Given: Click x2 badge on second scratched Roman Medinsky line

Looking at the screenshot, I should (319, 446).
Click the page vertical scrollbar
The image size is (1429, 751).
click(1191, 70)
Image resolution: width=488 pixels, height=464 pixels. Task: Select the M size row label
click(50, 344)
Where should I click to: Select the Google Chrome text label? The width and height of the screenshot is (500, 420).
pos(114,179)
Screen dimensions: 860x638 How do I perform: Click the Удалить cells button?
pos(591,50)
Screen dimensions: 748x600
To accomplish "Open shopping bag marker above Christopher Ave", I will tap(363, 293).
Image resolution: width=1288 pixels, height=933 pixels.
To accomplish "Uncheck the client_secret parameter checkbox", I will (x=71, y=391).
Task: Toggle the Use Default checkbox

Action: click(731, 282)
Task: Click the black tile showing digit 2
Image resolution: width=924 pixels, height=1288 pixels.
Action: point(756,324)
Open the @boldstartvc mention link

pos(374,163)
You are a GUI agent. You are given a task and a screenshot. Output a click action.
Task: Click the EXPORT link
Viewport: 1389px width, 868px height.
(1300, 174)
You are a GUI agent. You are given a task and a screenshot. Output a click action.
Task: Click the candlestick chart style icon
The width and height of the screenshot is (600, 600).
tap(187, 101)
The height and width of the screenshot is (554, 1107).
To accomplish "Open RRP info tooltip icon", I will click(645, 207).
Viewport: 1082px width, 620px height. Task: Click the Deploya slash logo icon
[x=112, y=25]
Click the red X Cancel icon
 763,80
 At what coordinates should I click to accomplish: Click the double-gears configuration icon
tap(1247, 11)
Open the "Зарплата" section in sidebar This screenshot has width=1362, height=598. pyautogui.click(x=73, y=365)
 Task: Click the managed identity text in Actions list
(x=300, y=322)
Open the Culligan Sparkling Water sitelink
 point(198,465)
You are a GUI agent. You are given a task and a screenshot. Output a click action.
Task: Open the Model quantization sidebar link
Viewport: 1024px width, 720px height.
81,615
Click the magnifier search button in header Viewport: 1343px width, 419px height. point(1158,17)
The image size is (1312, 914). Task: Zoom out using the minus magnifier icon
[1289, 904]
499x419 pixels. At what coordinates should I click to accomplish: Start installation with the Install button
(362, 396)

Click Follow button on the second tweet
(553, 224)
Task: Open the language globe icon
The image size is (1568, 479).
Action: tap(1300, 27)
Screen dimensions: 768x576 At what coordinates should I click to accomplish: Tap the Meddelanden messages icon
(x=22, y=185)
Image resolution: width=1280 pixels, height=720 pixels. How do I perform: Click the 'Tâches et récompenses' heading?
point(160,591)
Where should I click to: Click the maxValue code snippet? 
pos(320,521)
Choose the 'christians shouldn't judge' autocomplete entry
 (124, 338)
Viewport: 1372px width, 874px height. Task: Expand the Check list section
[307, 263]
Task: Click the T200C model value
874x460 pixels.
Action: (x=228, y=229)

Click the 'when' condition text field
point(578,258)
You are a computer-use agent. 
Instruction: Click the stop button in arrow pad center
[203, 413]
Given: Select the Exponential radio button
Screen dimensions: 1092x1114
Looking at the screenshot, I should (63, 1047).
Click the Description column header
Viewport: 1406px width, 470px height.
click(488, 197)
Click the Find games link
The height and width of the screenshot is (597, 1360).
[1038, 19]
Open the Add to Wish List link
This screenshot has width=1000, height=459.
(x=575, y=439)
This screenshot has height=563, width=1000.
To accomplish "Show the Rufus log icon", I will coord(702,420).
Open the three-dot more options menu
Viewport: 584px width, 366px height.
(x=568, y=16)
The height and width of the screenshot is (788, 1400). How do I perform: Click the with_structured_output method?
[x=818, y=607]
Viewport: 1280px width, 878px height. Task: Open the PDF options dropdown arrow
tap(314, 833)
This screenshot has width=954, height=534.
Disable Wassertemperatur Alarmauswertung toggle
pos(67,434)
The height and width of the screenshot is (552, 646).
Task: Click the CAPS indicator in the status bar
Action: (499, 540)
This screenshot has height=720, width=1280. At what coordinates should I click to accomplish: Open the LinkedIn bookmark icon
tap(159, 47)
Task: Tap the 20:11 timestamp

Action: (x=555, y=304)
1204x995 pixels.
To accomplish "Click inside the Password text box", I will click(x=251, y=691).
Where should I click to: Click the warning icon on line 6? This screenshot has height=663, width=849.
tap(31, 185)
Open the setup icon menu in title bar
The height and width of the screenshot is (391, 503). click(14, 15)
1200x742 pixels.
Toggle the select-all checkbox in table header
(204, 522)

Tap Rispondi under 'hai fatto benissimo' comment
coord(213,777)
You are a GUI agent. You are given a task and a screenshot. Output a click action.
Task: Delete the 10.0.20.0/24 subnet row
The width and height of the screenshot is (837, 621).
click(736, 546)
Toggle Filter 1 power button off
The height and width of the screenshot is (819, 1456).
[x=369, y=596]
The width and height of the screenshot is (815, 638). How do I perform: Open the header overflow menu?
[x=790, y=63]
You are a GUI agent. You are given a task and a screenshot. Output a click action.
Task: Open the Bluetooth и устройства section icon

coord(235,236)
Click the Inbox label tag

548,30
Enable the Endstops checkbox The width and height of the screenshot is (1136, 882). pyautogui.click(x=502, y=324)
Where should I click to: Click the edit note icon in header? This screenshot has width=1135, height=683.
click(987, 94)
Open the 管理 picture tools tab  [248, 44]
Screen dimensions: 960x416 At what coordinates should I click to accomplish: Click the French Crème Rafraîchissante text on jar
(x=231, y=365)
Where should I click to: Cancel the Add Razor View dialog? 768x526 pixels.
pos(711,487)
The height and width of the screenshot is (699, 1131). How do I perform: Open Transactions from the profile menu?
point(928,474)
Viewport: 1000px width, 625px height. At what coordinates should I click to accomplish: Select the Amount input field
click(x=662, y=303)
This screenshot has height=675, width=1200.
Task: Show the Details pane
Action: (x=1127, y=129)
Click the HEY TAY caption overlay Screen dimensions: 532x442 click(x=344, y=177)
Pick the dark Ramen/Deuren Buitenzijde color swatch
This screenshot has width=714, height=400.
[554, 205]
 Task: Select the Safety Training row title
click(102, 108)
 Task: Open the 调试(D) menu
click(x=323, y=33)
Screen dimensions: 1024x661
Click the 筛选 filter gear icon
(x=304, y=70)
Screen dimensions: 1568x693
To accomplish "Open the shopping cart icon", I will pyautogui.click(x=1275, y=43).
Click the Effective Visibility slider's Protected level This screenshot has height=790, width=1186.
------
Exercise -
All entries given above should be transcribed exactly, with none omitted.

Task answer -
Given: Click x2 badge on second scratched Roman Medinsky line

Looking at the screenshot, I should (319, 446).
Click the page vertical scrollbar
The image size is (1429, 751).
click(1191, 70)
Image resolution: width=488 pixels, height=464 pixels. Task: Select the M size row label
click(50, 344)
Where should I click to: Select the Google Chrome text label? The width and height of the screenshot is (500, 420).
pos(114,179)
Screen dimensions: 860x638 How do I perform: Click the Удалить cells button?
pos(591,50)
Screen dimensions: 748x600
To accomplish "Open shopping bag marker above Christopher Ave", I will tap(363, 293).
Image resolution: width=1288 pixels, height=933 pixels.
To accomplish "Uncheck the client_secret parameter checkbox", I will (x=71, y=391).
Task: Toggle the Use Default checkbox

Action: click(731, 282)
Task: Click the black tile showing digit 2
Image resolution: width=924 pixels, height=1288 pixels.
Action: point(756,324)
Open the @boldstartvc mention link

pos(374,163)
You are a GUI agent. You are given a task and a screenshot. Output a click action.
Task: Click the EXPORT link
Viewport: 1389px width, 868px height.
(1300, 174)
You are a GUI agent. You are given a task and a screenshot. Output a click action.
Task: Click the candlestick chart style icon
The width and height of the screenshot is (600, 600).
tap(187, 101)
The height and width of the screenshot is (554, 1107).
To accomplish "Open RRP info tooltip icon", I will click(645, 207).
Viewport: 1082px width, 620px height. Task: Click the Deploya slash logo icon
[x=112, y=25]
Click the red X Cancel icon
 763,80
 At what coordinates should I click to accomplish: Click the double-gears configuration icon
tap(1247, 11)
Open the "Зарплата" section in sidebar This screenshot has width=1362, height=598. pyautogui.click(x=73, y=365)
 Task: Click the managed identity text in Actions list
(x=300, y=322)
Open the Culligan Sparkling Water sitelink
 point(198,465)
You are a GUI agent. You are given a task and a screenshot. Output a click action.
Task: Open the Model quantization sidebar link
Viewport: 1024px width, 720px height.
81,615
Click the magnifier search button in header Viewport: 1343px width, 419px height. point(1158,17)
The image size is (1312, 914). Task: Zoom out using the minus magnifier icon
[1289, 904]
499x419 pixels. At what coordinates should I click to accomplish: Start installation with the Install button
(362, 396)

Click Follow button on the second tweet
(553, 224)
Task: Open the language globe icon
The image size is (1568, 479).
Action: tap(1300, 27)
Screen dimensions: 768x576 At what coordinates should I click to accomplish: Tap the Meddelanden messages icon
(x=22, y=185)
Image resolution: width=1280 pixels, height=720 pixels. How do I perform: Click the 'Tâches et récompenses' heading?
point(160,591)
Where should I click to: Click the maxValue code snippet? 
pos(320,521)
Choose the 'christians shouldn't judge' autocomplete entry
 (124, 338)
Viewport: 1372px width, 874px height. Task: Expand the Check list section
[307, 263]
Task: Click the T200C model value
874x460 pixels.
Action: (x=228, y=229)

Click the 'when' condition text field
point(578,258)
You are a computer-use agent. 
Instruction: Click the stop button in arrow pad center
[203, 413]
Given: Select the Exponential radio button
Screen dimensions: 1092x1114
Looking at the screenshot, I should (63, 1047).
Click the Description column header
Viewport: 1406px width, 470px height.
click(488, 197)
Click the Find games link
The height and width of the screenshot is (597, 1360).
[1038, 19]
Open the Add to Wish List link
This screenshot has width=1000, height=459.
(x=575, y=439)
This screenshot has height=563, width=1000.
To accomplish "Show the Rufus log icon", I will coord(702,420).
Open the three-dot more options menu
Viewport: 584px width, 366px height.
(x=568, y=16)
The height and width of the screenshot is (788, 1400). How do I perform: Click the with_structured_output method?
[x=818, y=607]
Viewport: 1280px width, 878px height. Task: Open the PDF options dropdown arrow
tap(314, 833)
This screenshot has width=954, height=534.
Disable Wassertemperatur Alarmauswertung toggle
pos(67,434)
The height and width of the screenshot is (552, 646).
Task: Click the CAPS indicator in the status bar
Action: (499, 540)
This screenshot has height=720, width=1280. At what coordinates should I click to accomplish: Open the LinkedIn bookmark icon
tap(159, 47)
Task: Tap the 20:11 timestamp

Action: (x=555, y=304)
1204x995 pixels.
To accomplish "Click inside the Password text box", I will click(x=251, y=691).
Where should I click to: Click the warning icon on line 6? This screenshot has height=663, width=849.
tap(31, 185)
Open the setup icon menu in title bar
The height and width of the screenshot is (391, 503). click(14, 15)
1200x742 pixels.
Toggle the select-all checkbox in table header
(204, 522)

Tap Rispondi under 'hai fatto benissimo' comment
coord(213,777)
You are a GUI agent. You are given a task and a screenshot. Output a click action.
Task: Delete the 10.0.20.0/24 subnet row
The width and height of the screenshot is (837, 621).
click(736, 546)
Toggle Filter 1 power button off
The height and width of the screenshot is (819, 1456).
[x=369, y=596]
The width and height of the screenshot is (815, 638). How do I perform: Open the header overflow menu?
[x=790, y=63]
You are a GUI agent. You are given a task and a screenshot. Output a click action.
Task: Open the Bluetooth и устройства section icon

coord(235,236)
Click the Inbox label tag

548,30
Enable the Endstops checkbox The width and height of the screenshot is (1136, 882). pyautogui.click(x=502, y=324)
Where should I click to: Click the edit note icon in header? This screenshot has width=1135, height=683.
click(987, 94)
Open the 管理 picture tools tab  [248, 44]
Screen dimensions: 960x416 At what coordinates should I click to accomplish: Click the French Crème Rafraîchissante text on jar
(x=231, y=365)
Where should I click to: Cancel the Add Razor View dialog? 768x526 pixels.
pos(711,487)
The height and width of the screenshot is (699, 1131). How do I perform: Open Transactions from the profile menu?
point(928,474)
Viewport: 1000px width, 625px height. At what coordinates should I click to accomplish: Select the Amount input field
click(x=662, y=303)
This screenshot has height=675, width=1200.
Task: Show the Details pane
Action: (x=1127, y=129)
Click the HEY TAY caption overlay Screen dimensions: 532x442 click(x=344, y=177)
Pick the dark Ramen/Deuren Buitenzijde color swatch
This screenshot has width=714, height=400.
[554, 205]
 Task: Select the Safety Training row title
click(102, 108)
 Task: Open the 调试(D) menu
click(x=323, y=33)
Screen dimensions: 1024x661
Click the 筛选 filter gear icon
(x=304, y=70)
Screen dimensions: 1568x693
To accomplish "Open the shopping cart icon", I will pyautogui.click(x=1275, y=43).
Click the Effective Visibility slider's Protected level This screenshot has height=790, width=1186.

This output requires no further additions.